- [EXERCISE INSTRUCTIONS]:
Give back the text of each record below word for word, in the same order. Leave out the pictures.

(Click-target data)
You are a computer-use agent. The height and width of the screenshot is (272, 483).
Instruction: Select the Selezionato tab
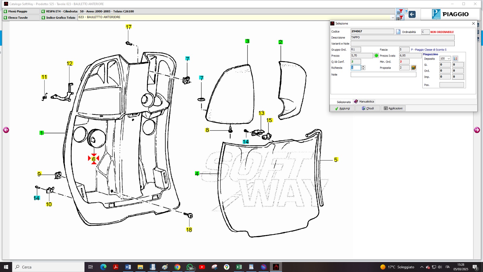(344, 102)
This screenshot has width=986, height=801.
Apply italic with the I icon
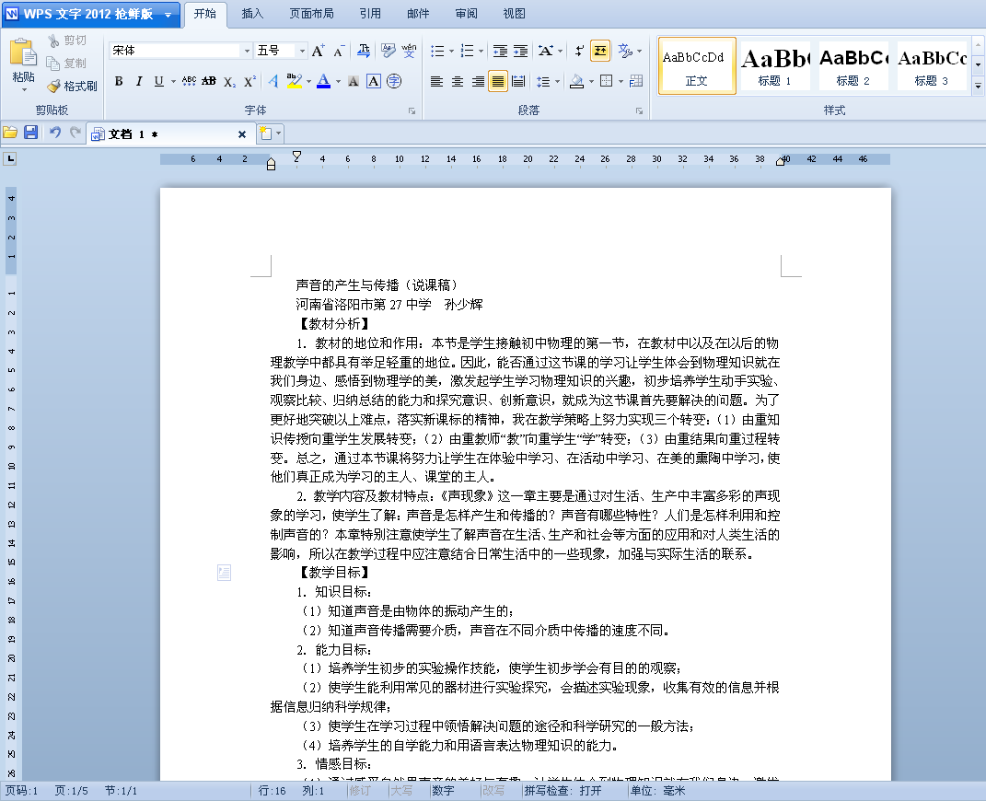tap(139, 82)
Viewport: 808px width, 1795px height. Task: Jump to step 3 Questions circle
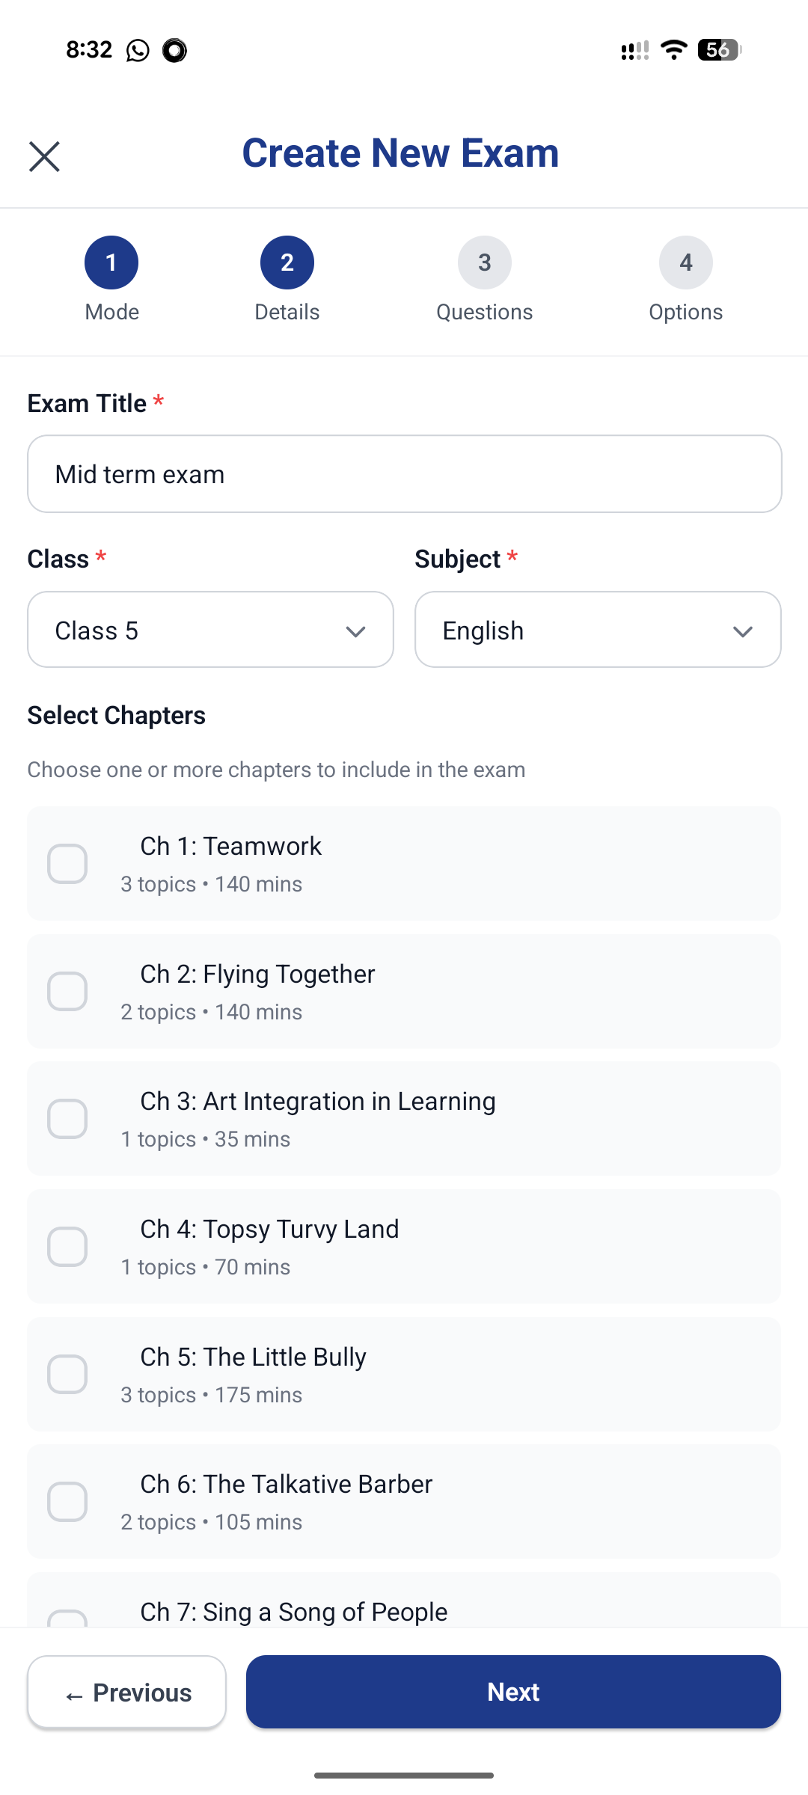[485, 263]
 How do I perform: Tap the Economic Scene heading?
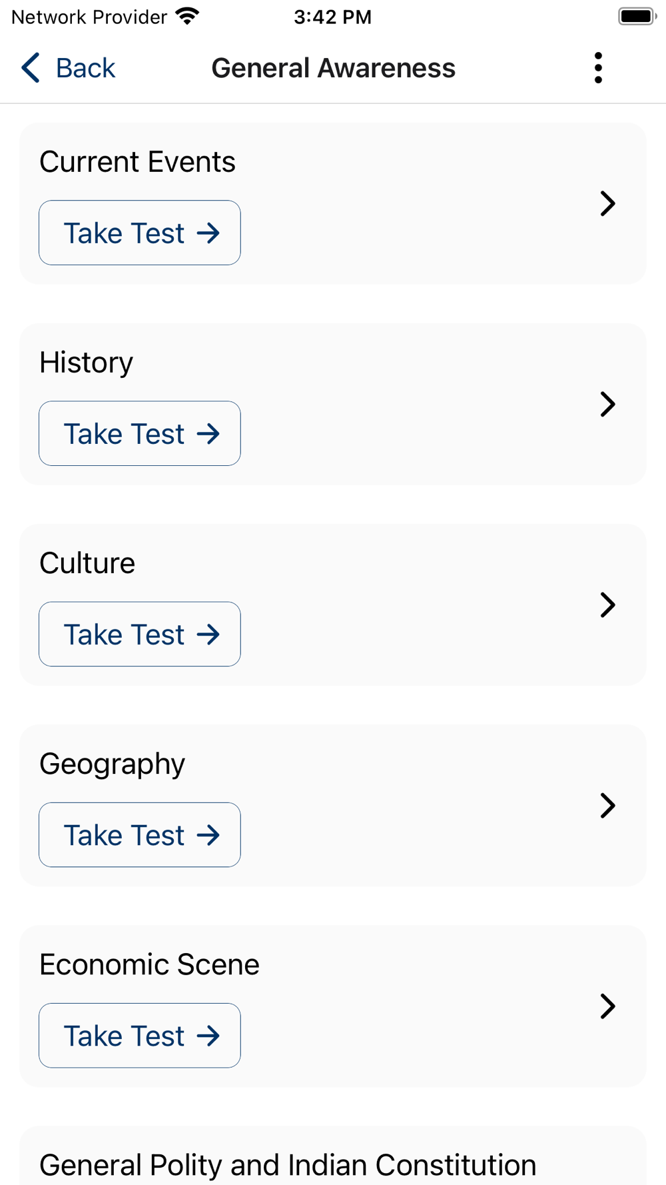tap(149, 964)
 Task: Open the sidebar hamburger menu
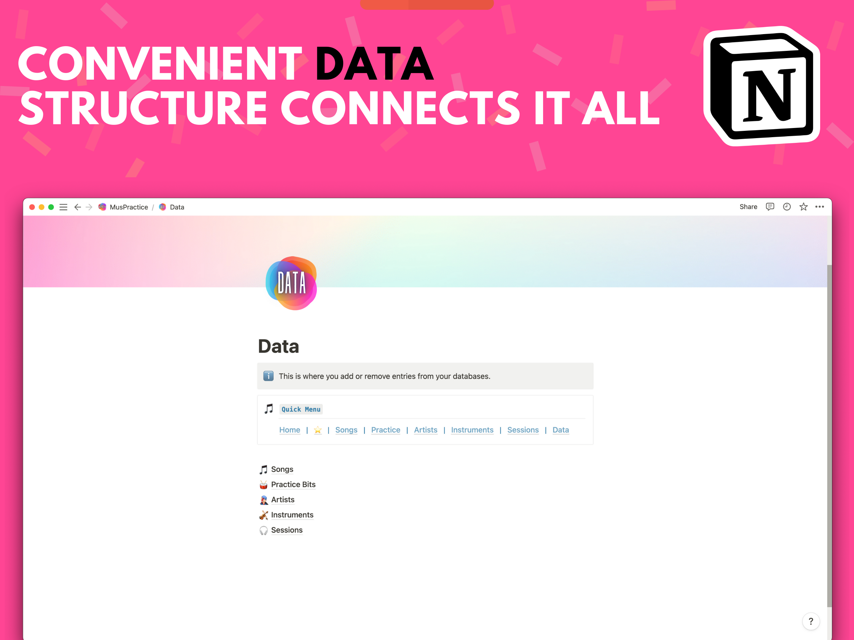point(63,207)
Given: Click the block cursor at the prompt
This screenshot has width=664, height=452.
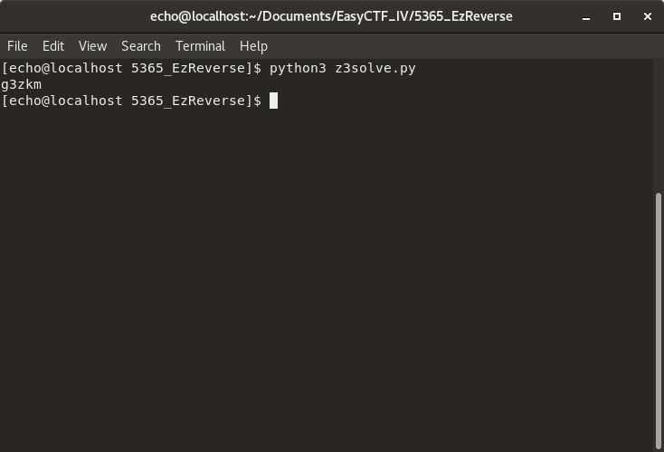Looking at the screenshot, I should (273, 101).

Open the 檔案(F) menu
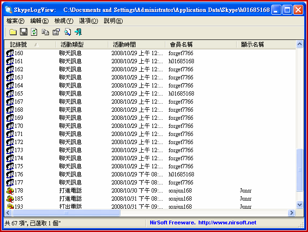(x=16, y=21)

- [ANSWER TO THE EXERCISE]:
You are a computer-use agent. The height and width of the screenshot is (272, 483).
Instruction: Select the Selezionato tab
(344, 102)
This screenshot has width=986, height=801.
Apply italic with the I icon
tap(139, 82)
Viewport: 808px width, 1795px height. Task: Jump to step 3 Questions circle
[485, 263]
 How do I perform: Tap the Economic Scene heading?
tap(149, 964)
 Task: Open the sidebar hamburger menu
point(63,207)
Given: Click the block cursor at the prompt
This screenshot has width=664, height=452.
Looking at the screenshot, I should (273, 101).

Open the 檔案(F) menu
(x=16, y=21)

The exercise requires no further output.